Não sei explicar o que me deu. Sei que não quis usar o celular, não me pareceu adequado. Peguei o telefone fixo, o mais antigo da casa, todo preto como convém aos fixos, tirei do gancho, esperei o sinal de linha.
E liguei para a casa de meus pais, com os sete números antigos mesmo. Coisa que muito fiz nesta vida, só que dessa vez havia uma diferença: meu pai partiu em 2009 e minha mãe, quatro anos depois.
Não ligo para esse número, portanto, há muito tempo. E me espanta, não o sem-sentido da tentativa, mas o por quê de não tê-la feito antes.
Pasmem: o telefone está tocando do outro lado. Alguém vai atender? Se sim, meu pai primeiro vai dar aquele pigarro, como fez a vida toda, antes de dizer “alô?” com ênfase no a, como se o acento estivesse ali. Então lhe darei os parabéns pela vitória do Corinthians. Talvez assim disfarçasse o impacto de voltar a ouvir sua voz.
Como de costume, passados alguns segundos, minha mãe vai pegar a extensão e por um tempo assumir a conversa, meu pai só ouvindo.
O que eu lhes diria? Deus do céu, devo dizer alguma coisa ou só escutar aquelas vozes? Não, eu não iria aguentar, diria num afobamento que viessem nos ver imediatamente, a mim, Beatriz e as crianças – estão tão lindas, não são mais crianças (como se o tempo no caso obedecesse às normalidades). Ou me dissessem onde encontrá-los, pego o carro e vou já para aí; seja onde for o aí, juro que chego num minuto – tão rápido que até o verbo já foi para o Presente.
O telefone continua tocando. E se atender uma voz estranha, o que vou dizer? A verdade a faria desligar na minha cara e chamar a polícia – ou, muito justo, o manicômio.

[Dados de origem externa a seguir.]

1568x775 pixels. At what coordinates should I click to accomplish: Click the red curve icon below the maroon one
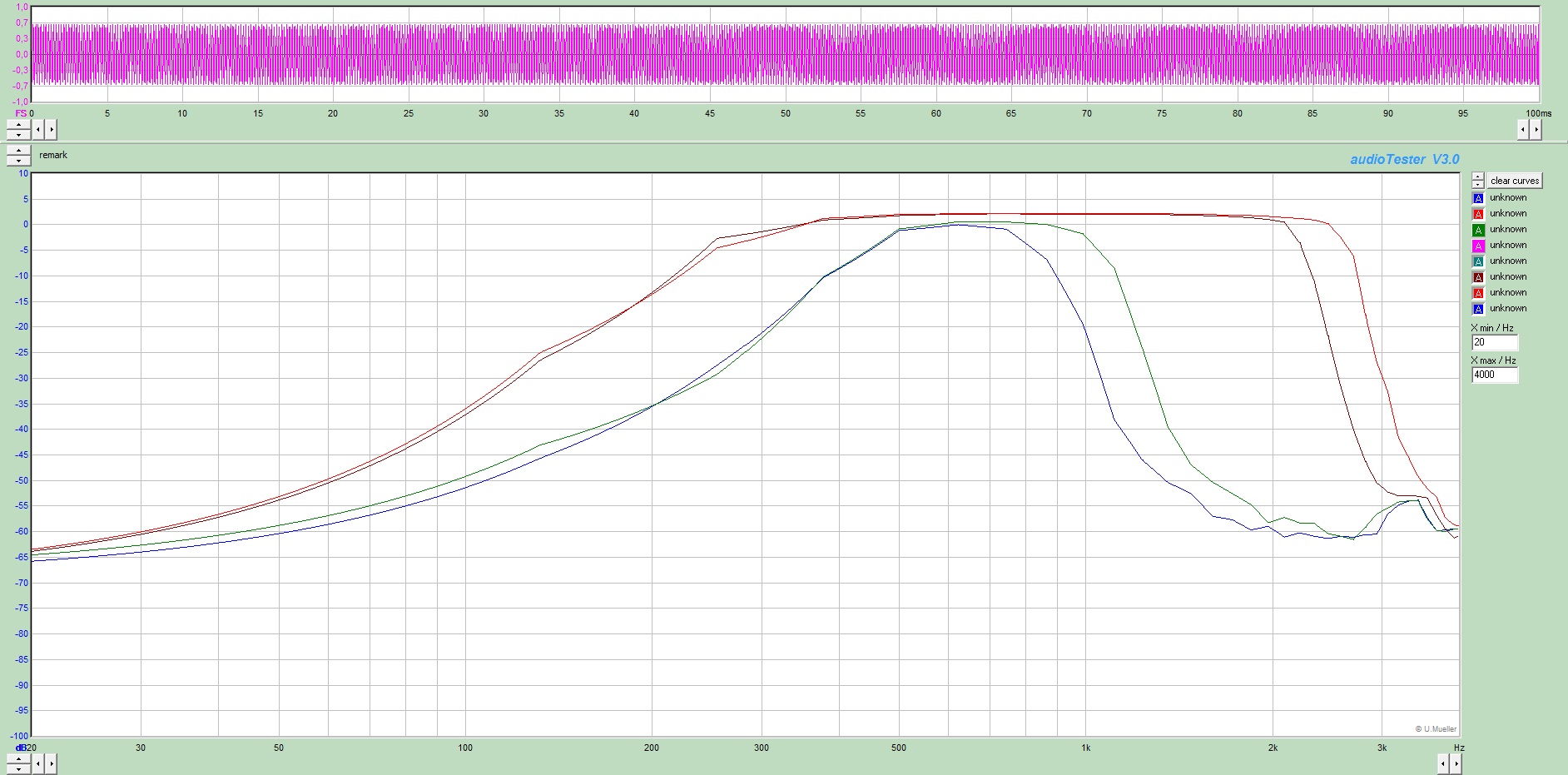coord(1478,293)
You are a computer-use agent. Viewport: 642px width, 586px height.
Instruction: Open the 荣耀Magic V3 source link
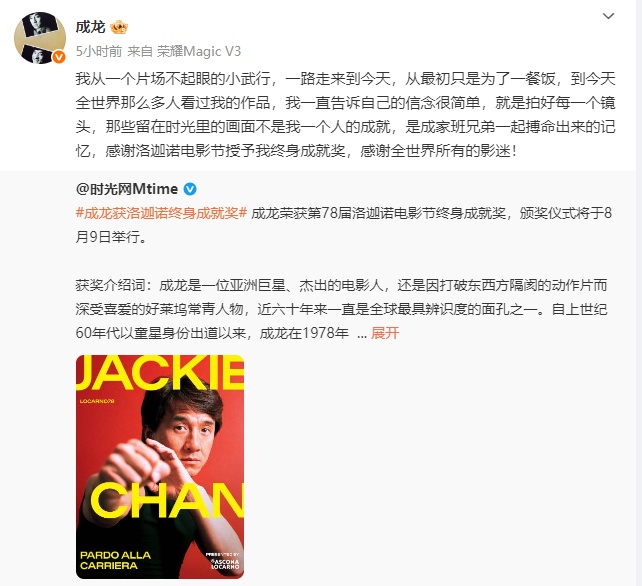tap(199, 51)
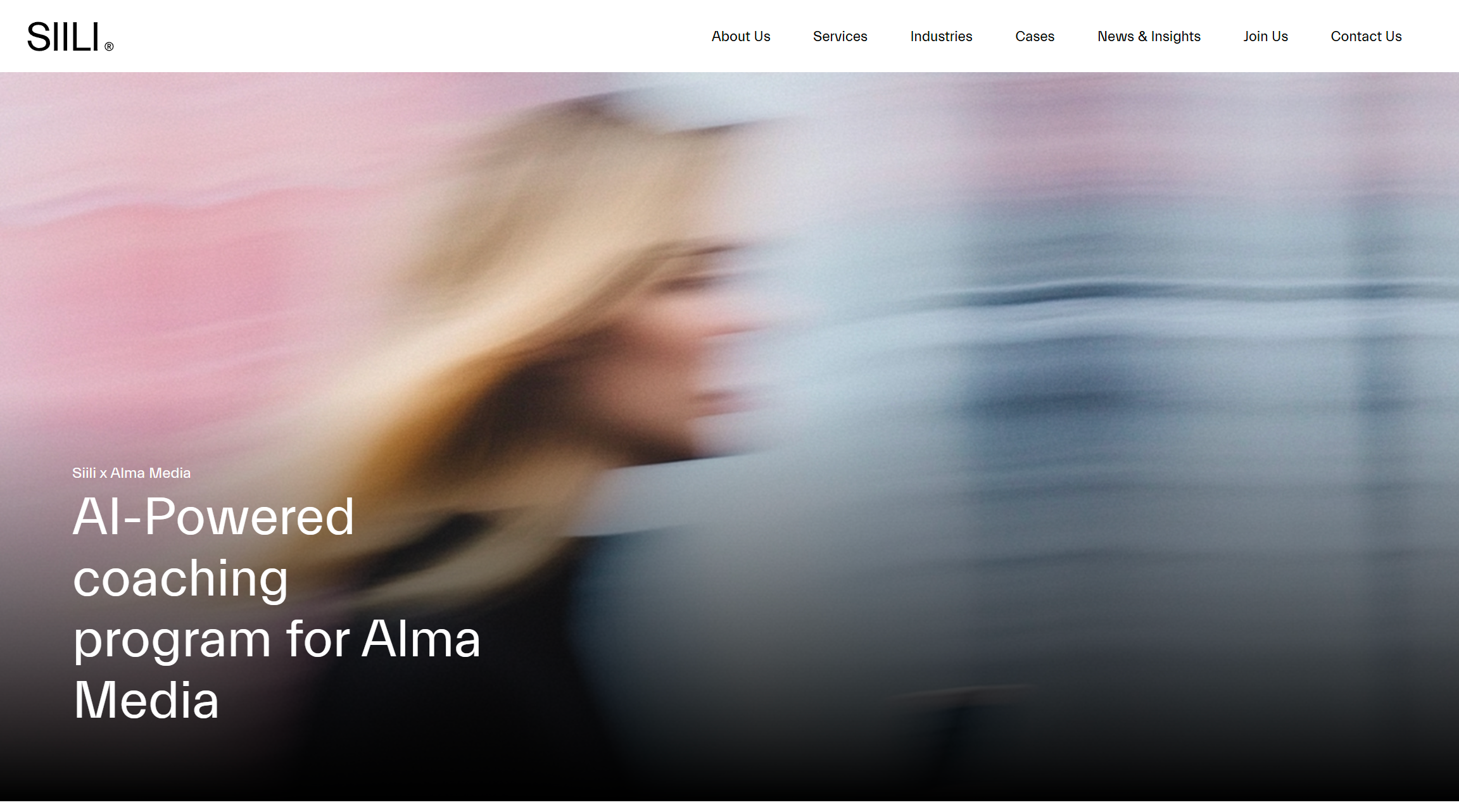Visit the Join Us page
The width and height of the screenshot is (1459, 812).
1265,37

O telefone continua tocando. Talvez eu tenha ligado na hora errada. Papai deve estar no Centro, trabalhando na loja, e mamãe na feira. Ou, já aposentado, papai está flanando por aí, à procura de uma prosa que compense, e minha mãe, ajudando madrinha Rosa a fazer goiabadas.
O telefone continua tocando. Minha mãe deve estar mais velhinha. Será que vai fazer como a vó, que, já não ouvindo bem, nem deixava o outro lado falar, dizia o que queria num atropelo, sem respiro, e desligava sem se despedir?
O telefone continua tocando. Dois minutos. Alguém atenda, por favor. Dois minutos e meio. Três. Ninguém responde. Desisto, desligo, não deu. Onde eu estava com a cabeça para ter qualquer esperança? Ao menos tentei, ué, nunca se sabe. Ou pior: de muita coisa a gente não sabe. Mas de outras, sabe sim, sabe muito bem.